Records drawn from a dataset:
☆ ☆ ☆ ☆ ☆ ☆ ☆
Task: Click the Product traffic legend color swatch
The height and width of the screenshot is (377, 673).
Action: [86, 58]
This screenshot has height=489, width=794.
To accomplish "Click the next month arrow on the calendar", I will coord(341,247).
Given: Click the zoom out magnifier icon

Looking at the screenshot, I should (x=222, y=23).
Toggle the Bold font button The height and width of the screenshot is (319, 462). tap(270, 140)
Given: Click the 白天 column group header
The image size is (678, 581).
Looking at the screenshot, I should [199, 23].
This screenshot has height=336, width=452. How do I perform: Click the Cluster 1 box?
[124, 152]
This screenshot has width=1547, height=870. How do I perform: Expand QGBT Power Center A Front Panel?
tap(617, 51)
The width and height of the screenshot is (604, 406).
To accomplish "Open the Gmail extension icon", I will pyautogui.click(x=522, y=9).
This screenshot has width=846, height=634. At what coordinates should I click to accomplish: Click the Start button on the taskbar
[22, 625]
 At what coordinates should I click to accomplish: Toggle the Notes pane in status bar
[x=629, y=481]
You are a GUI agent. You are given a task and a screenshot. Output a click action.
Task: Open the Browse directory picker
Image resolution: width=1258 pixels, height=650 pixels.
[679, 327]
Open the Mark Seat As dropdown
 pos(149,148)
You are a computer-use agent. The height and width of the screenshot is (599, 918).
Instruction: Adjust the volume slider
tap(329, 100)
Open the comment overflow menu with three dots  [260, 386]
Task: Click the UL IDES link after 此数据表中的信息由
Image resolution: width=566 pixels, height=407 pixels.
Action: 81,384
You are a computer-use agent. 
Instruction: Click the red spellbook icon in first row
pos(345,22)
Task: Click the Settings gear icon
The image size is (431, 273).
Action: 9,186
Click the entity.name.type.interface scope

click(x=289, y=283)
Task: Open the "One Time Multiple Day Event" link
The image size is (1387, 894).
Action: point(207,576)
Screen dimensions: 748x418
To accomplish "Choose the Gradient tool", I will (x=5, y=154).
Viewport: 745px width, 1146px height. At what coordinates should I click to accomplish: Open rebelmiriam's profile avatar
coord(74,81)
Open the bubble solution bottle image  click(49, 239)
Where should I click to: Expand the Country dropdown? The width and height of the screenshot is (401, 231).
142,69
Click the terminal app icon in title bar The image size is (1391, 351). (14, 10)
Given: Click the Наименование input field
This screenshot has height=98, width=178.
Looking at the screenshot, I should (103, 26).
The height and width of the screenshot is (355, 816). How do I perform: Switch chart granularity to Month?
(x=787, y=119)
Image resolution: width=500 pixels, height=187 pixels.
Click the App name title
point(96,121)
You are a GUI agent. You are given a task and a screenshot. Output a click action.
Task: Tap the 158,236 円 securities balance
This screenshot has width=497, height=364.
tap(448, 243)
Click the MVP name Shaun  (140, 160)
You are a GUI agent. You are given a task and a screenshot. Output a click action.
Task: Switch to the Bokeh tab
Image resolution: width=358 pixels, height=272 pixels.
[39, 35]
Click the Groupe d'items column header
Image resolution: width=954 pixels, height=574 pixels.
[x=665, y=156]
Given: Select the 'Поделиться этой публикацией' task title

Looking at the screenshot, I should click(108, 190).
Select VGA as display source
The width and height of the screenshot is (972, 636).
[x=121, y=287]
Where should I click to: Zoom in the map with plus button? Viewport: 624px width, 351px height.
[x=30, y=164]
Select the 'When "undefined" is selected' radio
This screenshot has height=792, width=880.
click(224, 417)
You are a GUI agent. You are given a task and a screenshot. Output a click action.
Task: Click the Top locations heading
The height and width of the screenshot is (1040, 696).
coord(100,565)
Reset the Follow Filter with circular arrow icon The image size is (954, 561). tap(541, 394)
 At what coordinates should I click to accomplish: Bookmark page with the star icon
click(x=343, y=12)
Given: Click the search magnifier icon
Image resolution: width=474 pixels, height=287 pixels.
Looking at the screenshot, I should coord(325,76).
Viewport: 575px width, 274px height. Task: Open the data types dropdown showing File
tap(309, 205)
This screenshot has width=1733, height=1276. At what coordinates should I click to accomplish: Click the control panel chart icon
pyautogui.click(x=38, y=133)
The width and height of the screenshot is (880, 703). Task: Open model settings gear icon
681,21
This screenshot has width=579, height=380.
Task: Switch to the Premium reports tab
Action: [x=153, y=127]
☆ ☆ ☆ ☆ ☆ ☆ ☆
Find how many lines in the entries include the string "arrow", and state only the number.

Answer space -> 2